Port Sandwich, Malekula

Sun 14 Sep 2014 01:01
10th September 2014


Any port in a storm, and that is exactly what we found here in this shark infested estuary. Rather reminiscent of Loch Lomond especially with the mists rolling in and the bugs. 

We were surprised going ashore (remembering we had only gone 6 miles down the coast) to find the village all spread out, rather tatty and messy with cows, pigs and chickens everywhere, along with plenty flies, and surprise...they were all speaking French.  Bizarre!

This goes back to the joint administration of both France and Britain back in 1900 and the French Catholic and English Protestant missionaries.  The bemused population called the resulting chaotic regime, 'Two Fella Government'. Neither country was particularly interested in ruling these man eating 'savages' but didn't want the other one taking charge. So there were two legal, two education and two health systems so that even today there are French and English speaking communities. They say the French prisons were much worse but the food was better !

On top of this the peoples of Vanuatu have their own languages …all 115 of them.  They agree to communicate in Bislama, a concoction of pidgin that everyone understands: 

So there we are asking for the boulagerie and requiring a parapluie as it was bucketing down. Levi's Stores sounded promising but the cargo boat was sadly overdue and all it had was soy sauce and some Magi Noodles. The houses were more 'sophisticated' than our lovely village in Banham Bay, constructed with breeze blocks and corrugated iron. In the 'kastom' traditional villages cyclones flatten their pandanus leaf homes but they can easily be re-woven and thatched…a fresh eco house. Corrugated iron just rusts, is noisy when it rains and baking in the sun. 

Harry checked Hebe's rig and found a stay, supporting the mast, was splitting and needed replacing. 

We had to get to the capital Port Vila on the island of Efate, with as little stress to the rig as possible. 

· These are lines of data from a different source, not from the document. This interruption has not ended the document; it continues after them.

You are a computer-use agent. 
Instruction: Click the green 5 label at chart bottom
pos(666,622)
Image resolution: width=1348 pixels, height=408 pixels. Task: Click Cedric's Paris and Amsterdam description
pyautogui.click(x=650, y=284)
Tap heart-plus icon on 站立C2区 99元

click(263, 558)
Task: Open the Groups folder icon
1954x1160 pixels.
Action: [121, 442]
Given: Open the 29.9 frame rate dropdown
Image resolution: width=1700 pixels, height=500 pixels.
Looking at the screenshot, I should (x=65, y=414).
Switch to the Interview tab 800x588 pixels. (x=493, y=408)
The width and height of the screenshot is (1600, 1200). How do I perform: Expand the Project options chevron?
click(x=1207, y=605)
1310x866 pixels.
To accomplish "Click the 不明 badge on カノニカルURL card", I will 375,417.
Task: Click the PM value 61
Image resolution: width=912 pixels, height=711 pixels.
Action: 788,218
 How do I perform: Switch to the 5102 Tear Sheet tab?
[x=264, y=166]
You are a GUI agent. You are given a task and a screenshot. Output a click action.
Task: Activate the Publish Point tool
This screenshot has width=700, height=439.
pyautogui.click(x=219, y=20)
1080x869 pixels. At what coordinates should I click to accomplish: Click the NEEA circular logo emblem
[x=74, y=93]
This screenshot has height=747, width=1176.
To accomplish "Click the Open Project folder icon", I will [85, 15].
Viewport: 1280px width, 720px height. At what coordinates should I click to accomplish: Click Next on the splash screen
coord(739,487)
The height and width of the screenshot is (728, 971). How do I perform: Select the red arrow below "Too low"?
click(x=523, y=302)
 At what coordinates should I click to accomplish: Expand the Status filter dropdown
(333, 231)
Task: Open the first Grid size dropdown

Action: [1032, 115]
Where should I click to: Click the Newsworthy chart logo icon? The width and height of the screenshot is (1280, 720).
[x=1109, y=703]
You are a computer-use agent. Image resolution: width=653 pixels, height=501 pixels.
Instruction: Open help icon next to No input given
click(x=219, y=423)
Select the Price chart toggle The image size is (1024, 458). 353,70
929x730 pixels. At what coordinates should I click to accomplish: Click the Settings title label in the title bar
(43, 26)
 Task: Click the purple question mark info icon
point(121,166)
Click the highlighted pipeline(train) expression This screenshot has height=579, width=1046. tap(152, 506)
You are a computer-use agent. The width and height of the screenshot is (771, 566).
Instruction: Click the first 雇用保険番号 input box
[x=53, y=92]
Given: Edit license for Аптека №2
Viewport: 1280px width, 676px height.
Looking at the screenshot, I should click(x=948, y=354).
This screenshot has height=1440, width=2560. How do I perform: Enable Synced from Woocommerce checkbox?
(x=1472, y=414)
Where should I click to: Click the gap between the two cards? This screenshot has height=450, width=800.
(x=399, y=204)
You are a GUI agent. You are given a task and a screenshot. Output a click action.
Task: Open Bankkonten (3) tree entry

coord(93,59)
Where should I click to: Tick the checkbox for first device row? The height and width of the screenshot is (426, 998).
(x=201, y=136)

After a few days a small weather window appeared and we set off to motor overnight south to Port Vila. I made a strange pasta concoction with cabbage to keep us going (bad idea, gives you wind-Ed) and we headed out into a very lumpy sea (icky -Ed) facing a head wind. Poor Hebe slammed and complained all the way down and none of us got any sleep, but she made it and here we are now anchored peacefully in Port Vila……the 'gastronomic hub of the South Pacific' (tell that to the marines-Ed) 

This one didn't make it…….

Cleaning our teeth on arrival we all went YUCK PUKE….salt water had contaminated our fresh water tank ! Hebe has a clever water harvesting system, you switch a lever and when it buckets with rain you can fill your tank. Only trouble is you have to remember to shut it off before going to sea…..especially when the waves are crashing across the decks…ooooops. Luckily Port Vila has a fuel dock and nice hose pipe.